*** Opening Data listing ***
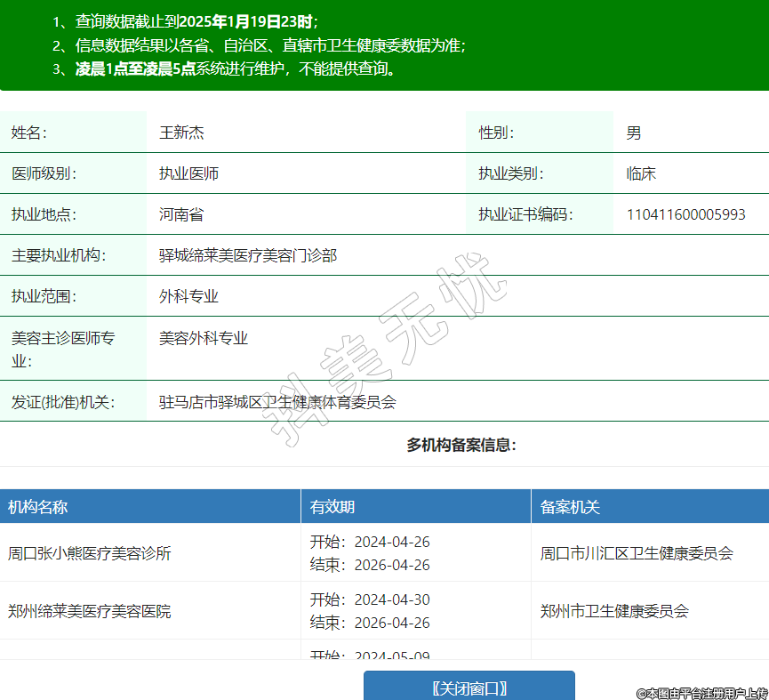Click the 有效期 column header
Screen dimensions: 769x700
(x=332, y=507)
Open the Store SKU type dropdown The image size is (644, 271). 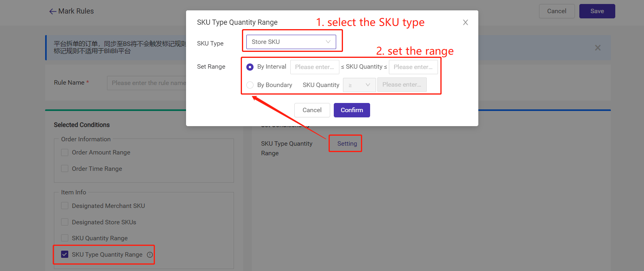[x=291, y=42]
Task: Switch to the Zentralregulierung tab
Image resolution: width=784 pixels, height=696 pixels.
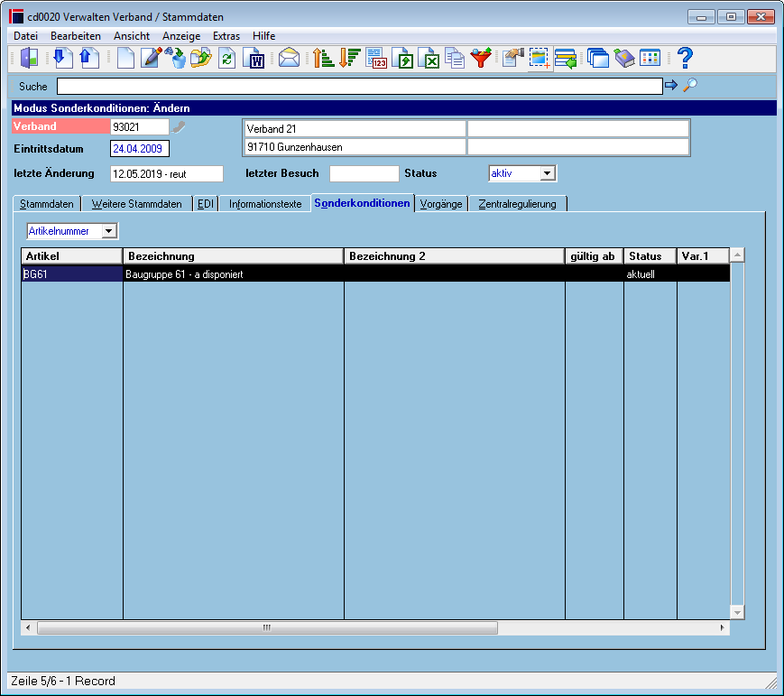Action: pos(517,204)

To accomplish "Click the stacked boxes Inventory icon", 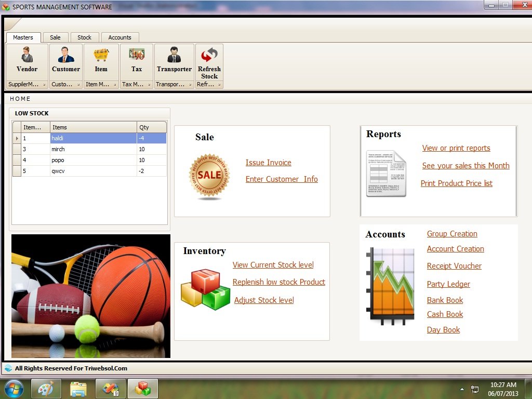I will [205, 289].
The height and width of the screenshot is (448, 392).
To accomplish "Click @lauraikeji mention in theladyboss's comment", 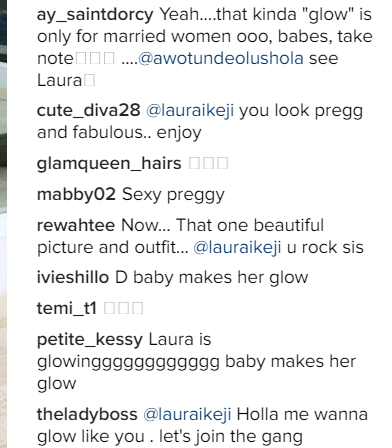I will (x=187, y=415).
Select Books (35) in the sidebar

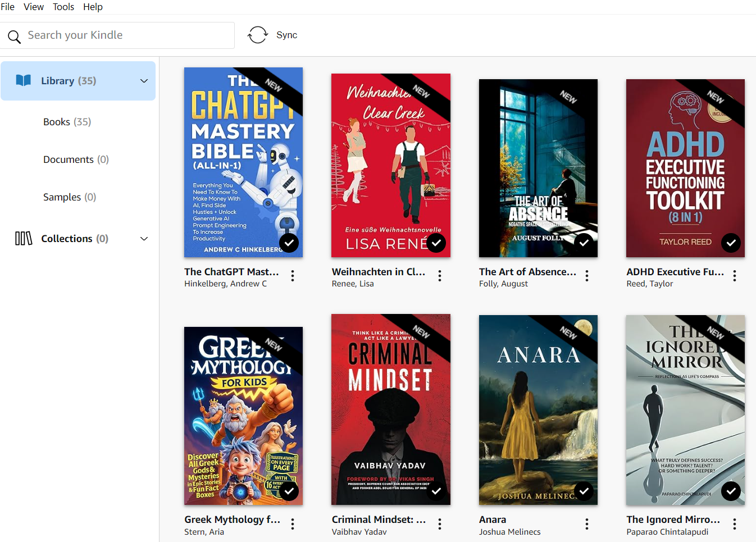pyautogui.click(x=67, y=122)
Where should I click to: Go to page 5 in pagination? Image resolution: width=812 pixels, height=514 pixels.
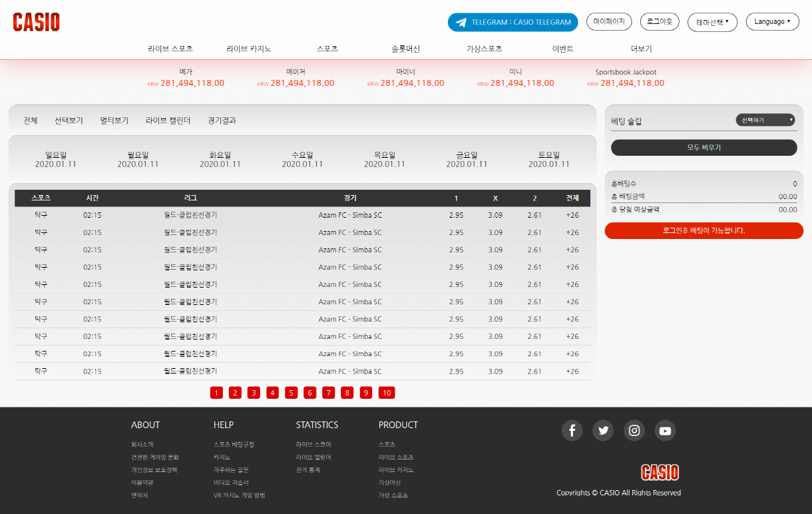292,393
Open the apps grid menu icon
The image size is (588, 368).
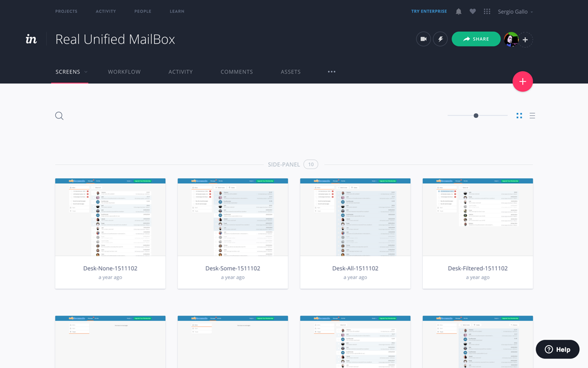[x=487, y=12]
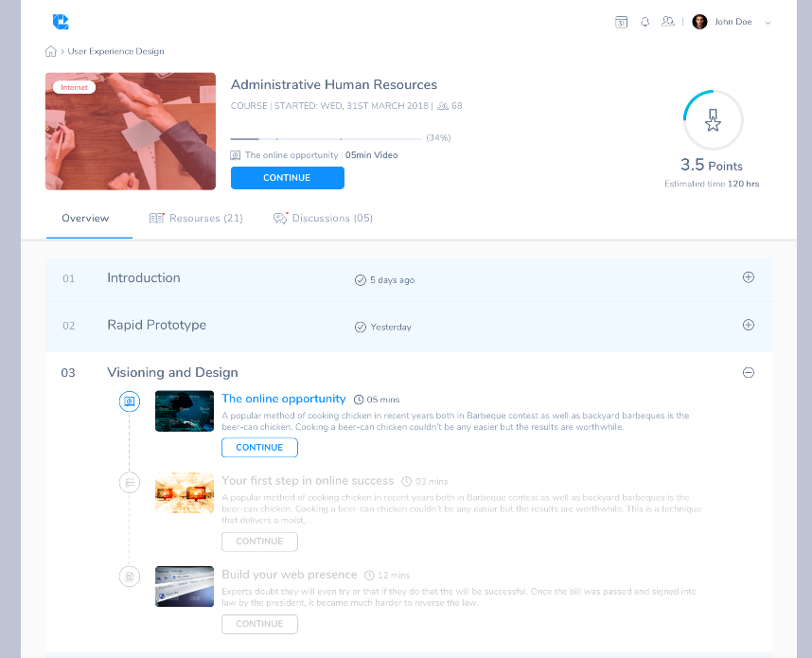Switch to the Resources tab
Screen dimensions: 812x658
click(197, 218)
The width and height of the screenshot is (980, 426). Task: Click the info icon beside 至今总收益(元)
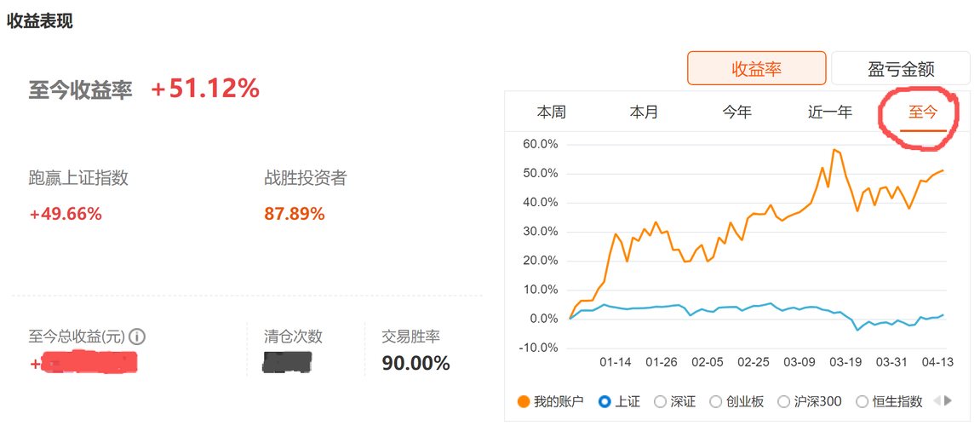(136, 337)
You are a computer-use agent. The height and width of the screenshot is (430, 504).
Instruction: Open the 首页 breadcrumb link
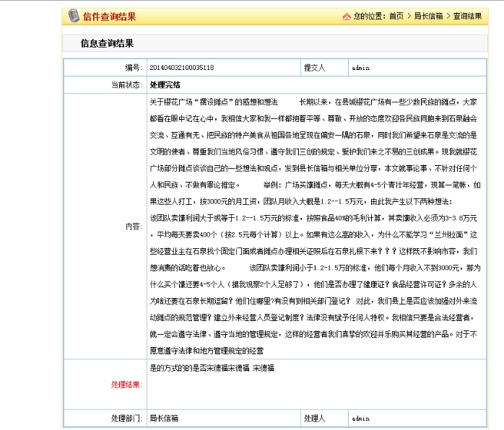tap(396, 16)
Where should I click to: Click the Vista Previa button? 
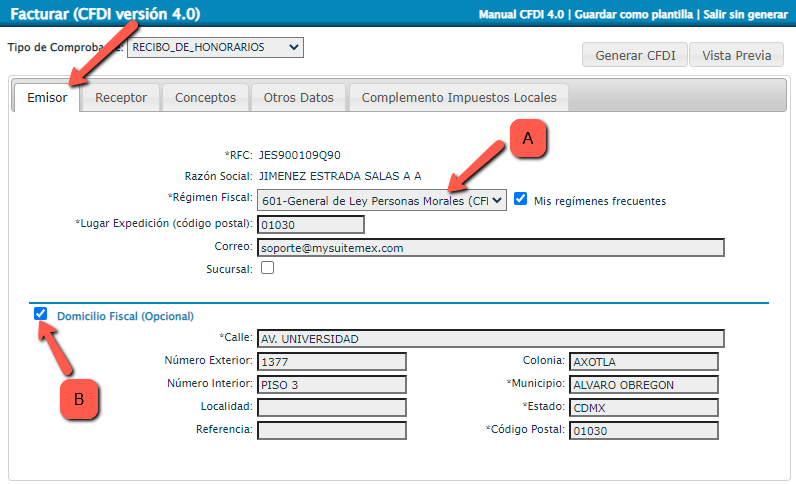[x=736, y=55]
*** Closing Data listing ***
**Your goal**
Working from the line containing "Instruction: Open the 首页 breadcrumb link" to the last line of the data, retype every line exactly, both ends included, and leave out all pictures.

**The answer**
Instruction: Open the 首页 breadcrumb link
tap(396, 16)
Where should I click to: Click the Vista Previa button? 
[x=736, y=55]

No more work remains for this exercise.